Cette étude sur la vie intérieure de Cicéron n’est pas complète encore, et il reste quelques détails à y ajouter. On sait que la famille romaine ne se composait pas seulement des personnes libres unies par la parenté, mais qu’elle comprenait aussi les esclaves. Le serviteur et le maître avaient alors entre eux des rapports plus étroits qu’aujourd’hui, et leur vie se mêlait davantage. Aussi, pour achever de connaître Cicéron dans sa famille, convient-il de dire quelques mots de ses relations avec ses esclaves.

En théorie, il n’avait pas sur l’esclavage des opinions différentes de celles de son temps.

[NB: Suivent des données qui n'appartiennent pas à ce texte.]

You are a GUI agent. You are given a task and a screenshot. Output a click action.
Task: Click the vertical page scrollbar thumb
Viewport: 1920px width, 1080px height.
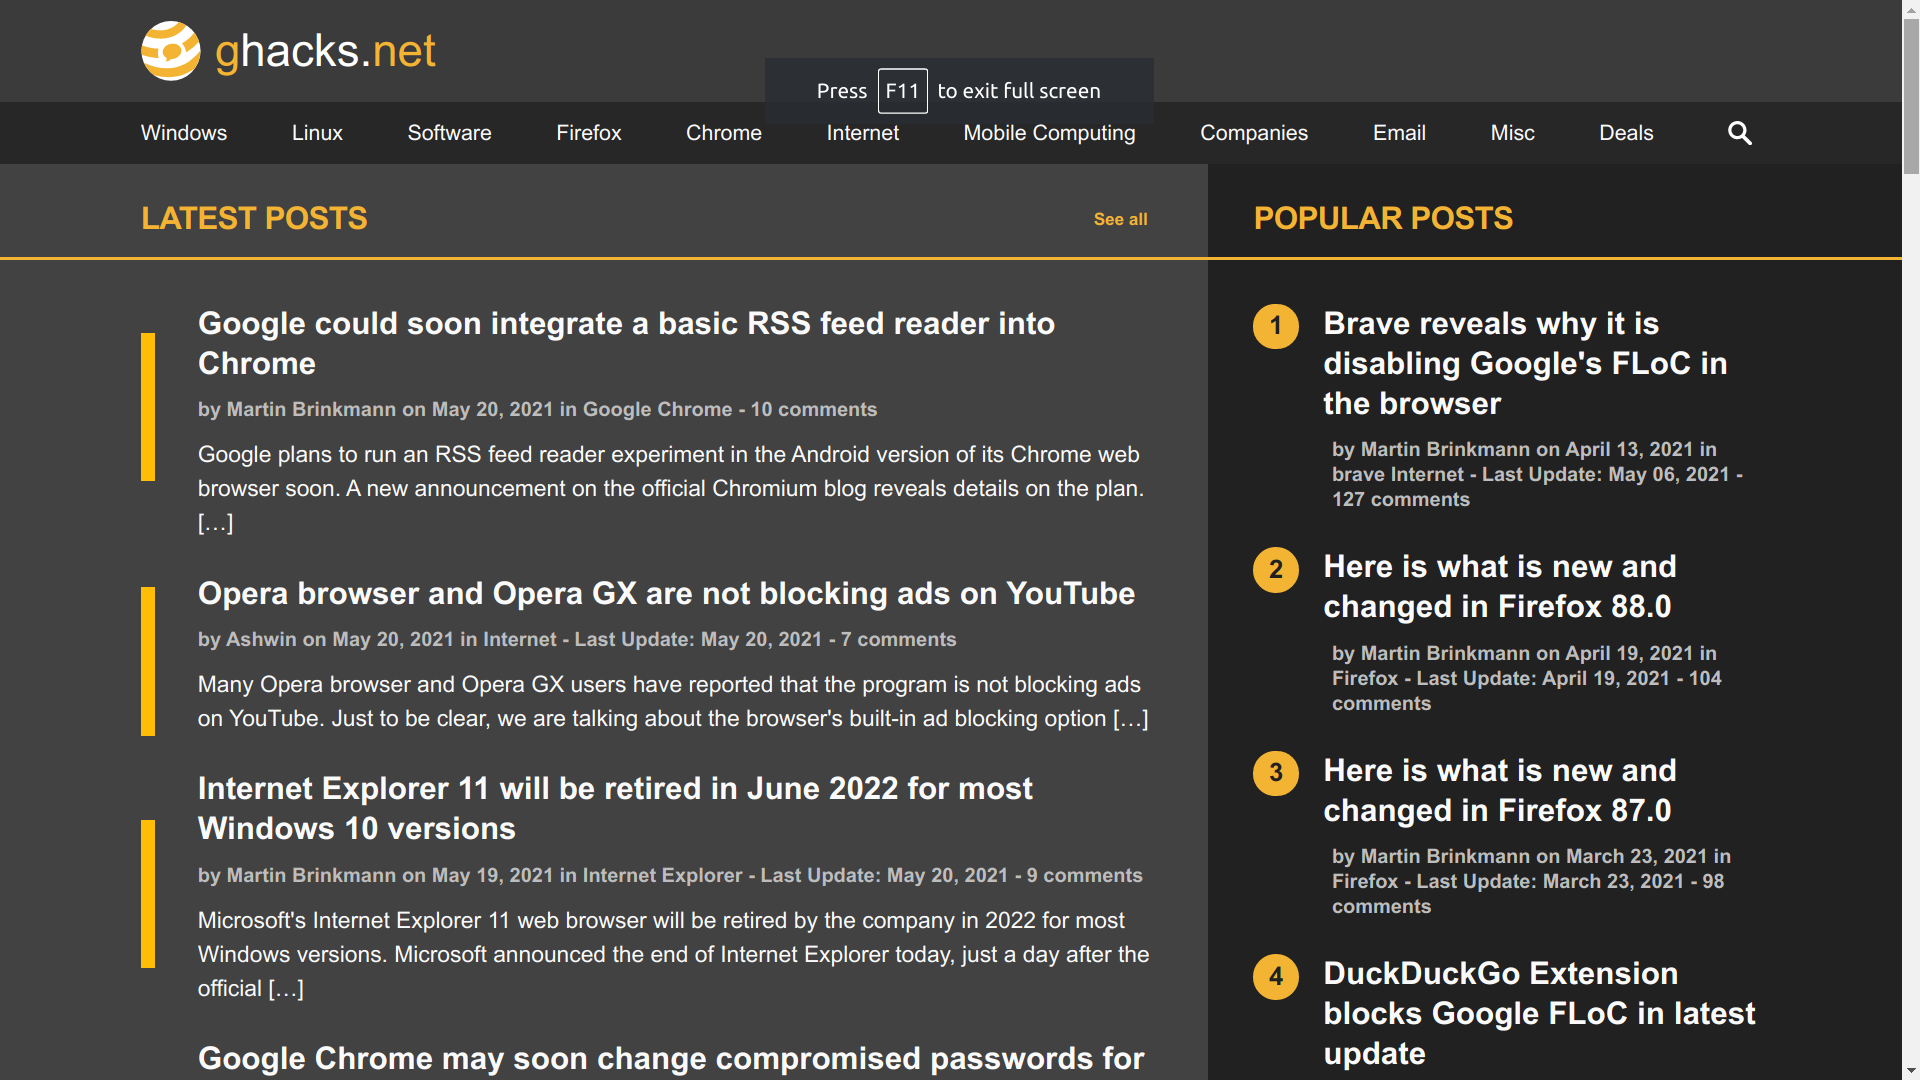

Comme Aristote, il en acceptait l’institution et la trouvait légitime. Tout en proclamant qu’on a des devoirs à remplir envers ses esclaves, il n’hésitait pas à admettre qu’il faut les contenir par la cruauté, lorsqu’on n’a pas d’autre moyen d’en être les maîtres[1] ; mais dans la pratique il les traitait avec beaucoup de douceur. Il s’attachait à eux jusqu’à les pleurer, quand il avait le malheur de les perdre. Ce n’était probablement pas l’usage, car nous voyons qu’il en demandait presque pardon à son ami Atticus. « J’ai l’âme toute troublée, lui écrivait-il ; j’ai perdu un jeune homme nommé Sosithée, qui me servait de lecteur, et j’en suis plus affligé qu’on ne devrait l’être, ce semble, de la mort d’un esclave[2]. » Je n’en vois qu’un, dans toute sa correspondance, contre lequel il ait l’air d’être très irrité : c’est un certain Dionysius, qu’il fait chercher jusqu’au fond de l’Illyrie et qu’il veut ravoir à tout prix[3] ; mais Dionysius lui avait volé des livres, et c’était

  1. De offic., II, 7.
  2. Ad Att., I, 12.
  3. Ad fam., XIII, 77.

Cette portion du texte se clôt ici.